Attraversando il minuscolo paese di Vallucciole, c’è un percorso che è stato chiamato il ‘Sentiero della Libertà’. Un cartello segnaletico, che si trova tra la chiesa e le case vicine, ricorda che il primo gruppo di partigiani della provincia (e forse della Toscana) si era costituito qui nel settembre 1943.
A partire dal marzo del 1944, i tedeschi iniziarono i lavori di fortificazione della Linea Gotica, che, partendo dal Mar Tirreno, attraversava l’Appennino, compreso il Casentino, fino ad arrivare all’Adriatico.
La creazione di una linea, dove i tedeschi puntavano a giocarsi il tutto per tutto nello scontro finale con gli Alleati, fu la causa principale delle funeste stragi di aprile, che macchiarono di sangue tanti paesi del Casentino.

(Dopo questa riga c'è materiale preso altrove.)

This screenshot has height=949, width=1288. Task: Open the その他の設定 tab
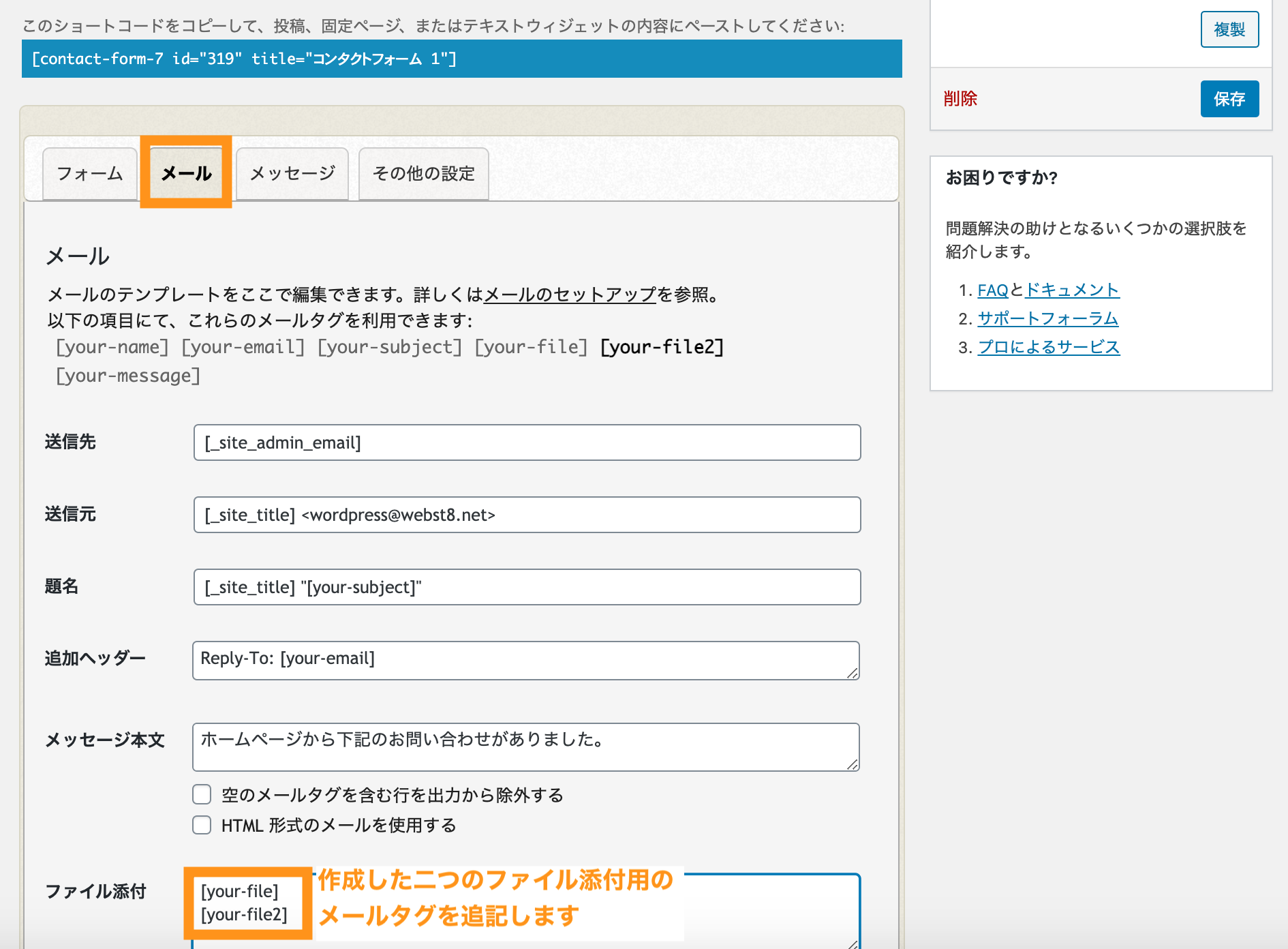[423, 174]
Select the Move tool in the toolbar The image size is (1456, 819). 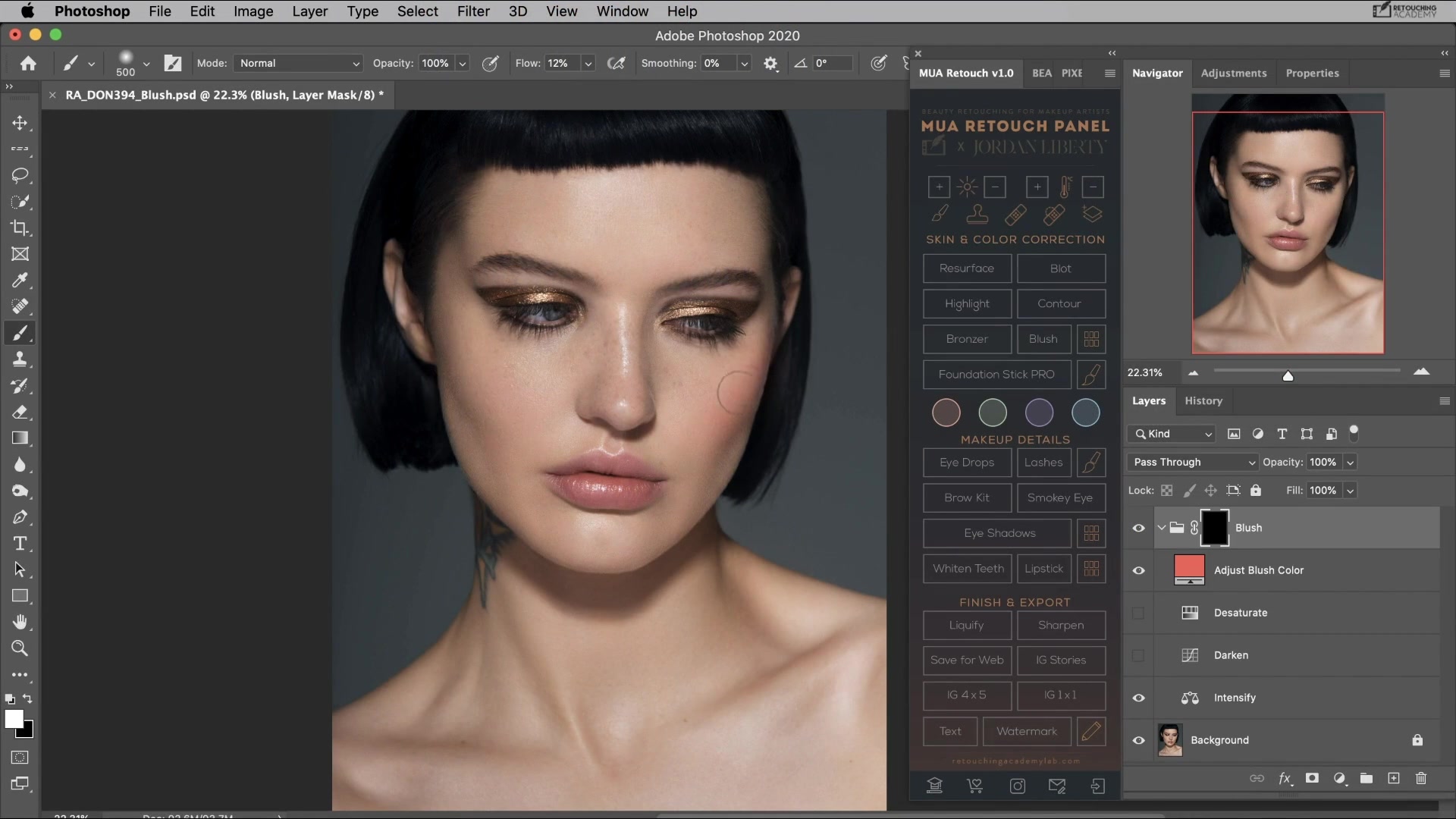coord(20,123)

A Vallucciole, il 13 aprile del 1944, l’intero paese fu annientato dalla furia dei tedeschi, senza nessun superstite. Altre persone vennero uccise nei paesi vicini di Giuncheto, Moiano, Serelli e Monte di Gianni. Complessivamente, persero la vita 108 persone, di cui la maggior parte donne e bambini.
Il 13 aprile il Casentino fu ulteriormente colpito dalle stragi di Moscaio e Partina.
Con questo primo racconto-percorso visiteremo il paese di Vallucciole e il borghetto del Molin di Bucchio, in una passeggiata per non dimenticare tutto quello che è stato.
Il percorso
Il punto di partenza è il Molin di Bucchio. Superato il paese di Stia, si prende la strada che conduce a Londa, fino a trovare le indicazioni per il Molino, dove si arriva e parcheggia.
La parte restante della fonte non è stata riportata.